Am I saying machines will need to think and act on their own to be considered AI? Well, yes, I actually am. And this is what deep reinforcement learning (DRL), a special field of machine learning (ML), might lead us to. DRL is a combination of two ML techniques — deep learning, well-known for its applications in various fields such as object recognition; and reinforcement learning, which formalises the idea of machines interacting with environments and learning from experience instead of from provided data.

Through DRL, machines interact with their environments by processing observations and taking actions without human guidance. In doing so, they generate data, which is then combined with a feedback signal informing the machine whether it’s performing well or not. Sticking to the foosball example — if the machine manages to score a goal, it receives positive feedback. The deep learning part helps the machine to identify patterns in the self-generated data and to adjust its behaviour towards receiving more positive feedback in the future.
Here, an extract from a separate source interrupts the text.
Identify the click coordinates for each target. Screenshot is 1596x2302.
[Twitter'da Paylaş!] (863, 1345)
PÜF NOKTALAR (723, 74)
DRL enables machines to find their own solution for complex tasks. The machine just needs access to the environment and simple feedback on its performance. That’s all — no need for hard-coded rules or expert data. Simply put: With DRL you don’t need to know how things can be done as long as you know the final goal.

The business benefits can be tremendous. Imagine any complex challenge, such as the full supply chain of an international company or a manufacturer’s production line. In such cases you want on-time delivery, low costs, no delays, high quality and low energy consumption, but it’s not easy to find the right way to achieve and balance all those goals. With DRL, machines can reach superhuman capabilities and support you in a way you’ve never imagined.
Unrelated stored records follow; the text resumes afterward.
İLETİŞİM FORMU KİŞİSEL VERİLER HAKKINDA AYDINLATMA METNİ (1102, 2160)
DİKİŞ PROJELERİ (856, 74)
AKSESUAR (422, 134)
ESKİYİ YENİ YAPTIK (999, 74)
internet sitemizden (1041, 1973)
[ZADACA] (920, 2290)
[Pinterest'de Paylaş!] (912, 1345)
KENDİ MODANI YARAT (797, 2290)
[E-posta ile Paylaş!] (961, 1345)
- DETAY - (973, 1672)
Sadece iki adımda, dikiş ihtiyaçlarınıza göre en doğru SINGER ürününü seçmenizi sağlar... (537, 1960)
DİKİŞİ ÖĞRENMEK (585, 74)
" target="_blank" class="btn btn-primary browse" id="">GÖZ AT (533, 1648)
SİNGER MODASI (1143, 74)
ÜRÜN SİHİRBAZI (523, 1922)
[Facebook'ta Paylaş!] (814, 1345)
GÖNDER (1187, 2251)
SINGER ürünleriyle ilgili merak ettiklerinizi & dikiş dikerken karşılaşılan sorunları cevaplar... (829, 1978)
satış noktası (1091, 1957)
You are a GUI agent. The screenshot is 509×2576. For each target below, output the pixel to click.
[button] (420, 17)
Then why don’t we see more DRL business applications? Partially, it’s because DRL training takes time. Machines need experiences to start learning on their own. In the training phase their behaviour is far from optimal, and no supplier/producer can afford such chaos in the system.
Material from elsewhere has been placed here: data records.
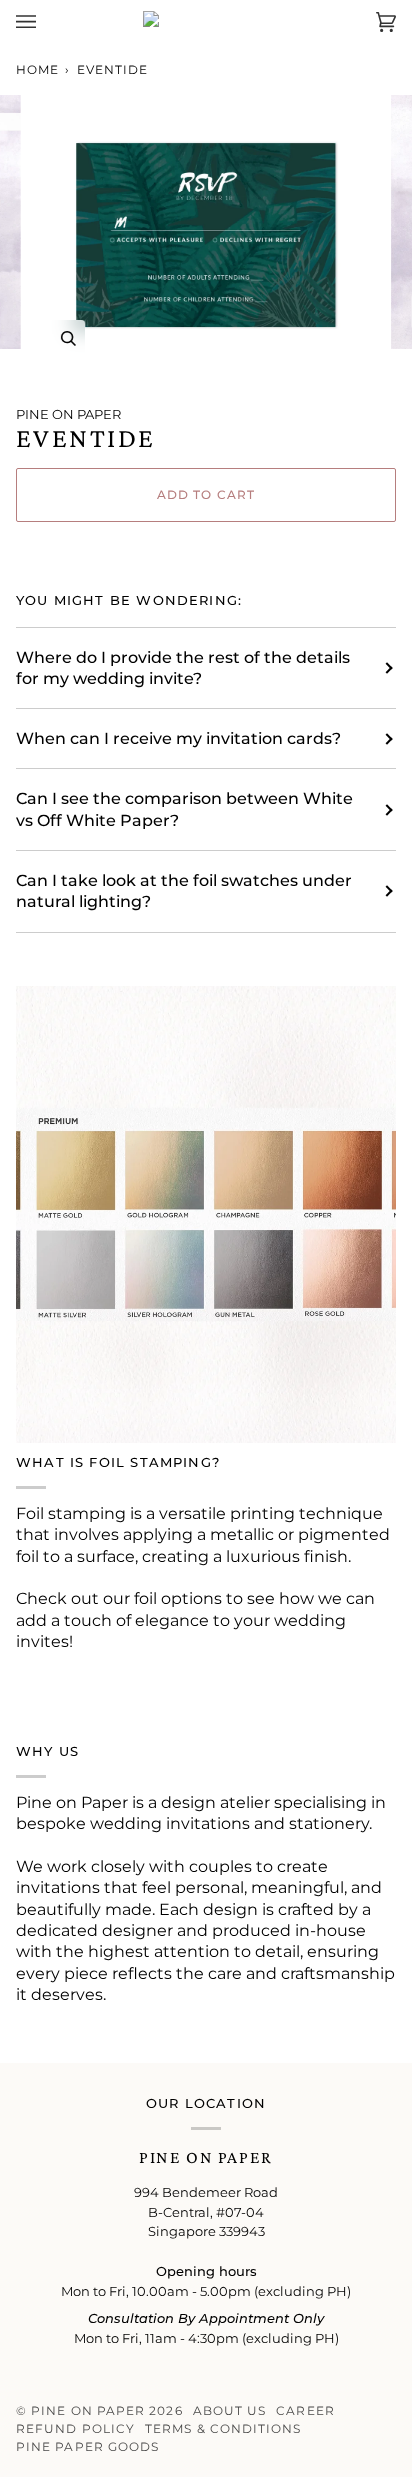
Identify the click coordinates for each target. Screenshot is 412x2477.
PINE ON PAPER (68, 414)
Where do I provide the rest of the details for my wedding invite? (183, 668)
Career (305, 2410)
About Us (230, 2410)
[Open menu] (46, 22)
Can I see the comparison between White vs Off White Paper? (184, 809)
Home (37, 69)
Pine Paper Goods (87, 2446)
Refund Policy (75, 2428)
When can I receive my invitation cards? (178, 738)
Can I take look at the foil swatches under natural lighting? (184, 891)
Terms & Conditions (223, 2428)
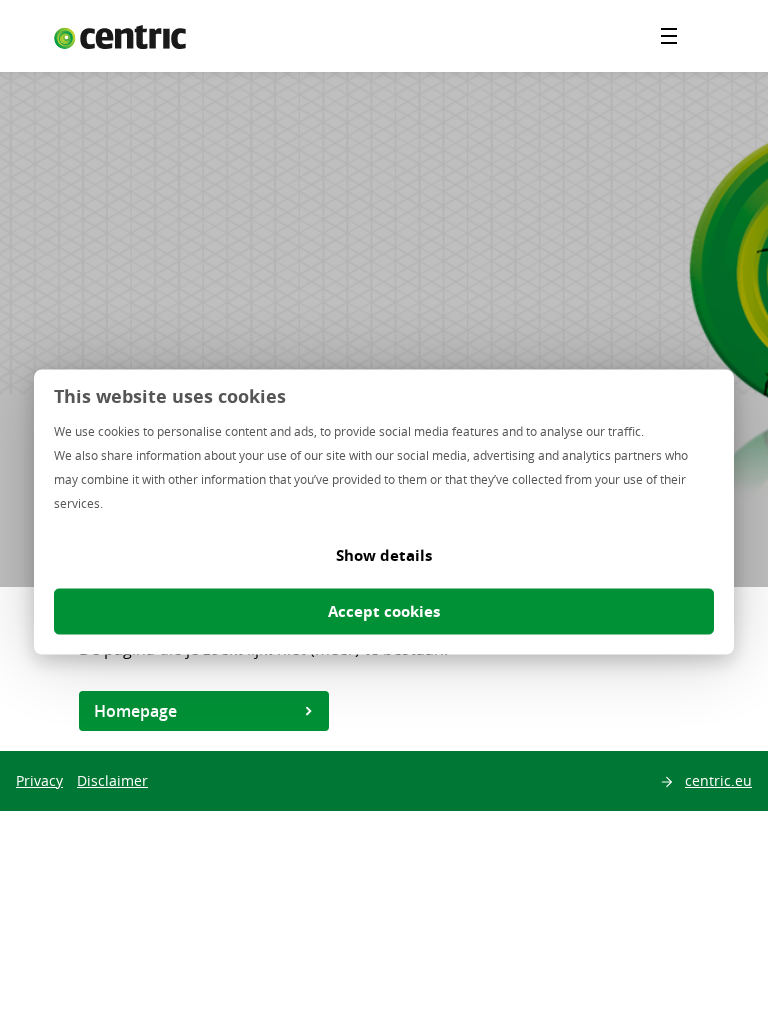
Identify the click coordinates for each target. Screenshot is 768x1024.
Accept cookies (384, 611)
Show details (384, 555)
Simulations are a good way to overcome this problem. The machine can learn what it needs to do in a simulated environment much faster and without doing any harm to the real business. The simulations need to be very precise and close to the real world. For automotive, the simulations need to be like real traffic conditions; for supply chain, you would need to simulate how orders and deliveries work. The quality of the result depends highly on the quality of the simulations. The blueprint for a successful DRL application is therefore to take a real system, create precise simulations of it, let the machine learn in this environment and re-transfer the learned behaviour to the real system.

One example of how DRL can be used in real systems are the tests Bosch Rexroth and DXC Technology are performing through a half-automated foosball machine. The foosball machine’s goal is simple: It must learn to score goals to win against its opponent, and this is the only thing it gets rewarded for. In the process, the machine develops the strategy completely on its own, and in simulations, the machine learned to score goals after only 2 hours. After another 6 hours, it performed much better than any of the developers could.

The machines controlling the game are managed by standard automation solutions such as servo motors, drives and controls, which are used in various industry cases. Ultimately, the idea is to gain knowledge and to bring greater flexibility into production. Ideally, in the future, manufacturers won’t need to ask programmers to add functions. They will tell the machine what they want, and the system will do the rest.

The technology and the applications of DRL are exciting, but researchers are realistic, and it will take time to apply simulated cases to reality. There are plenty of challenges, and creating a realistic simulation environment is just one of them. But, if all things go right, DRL is a huge leap forward on the path towards real AI.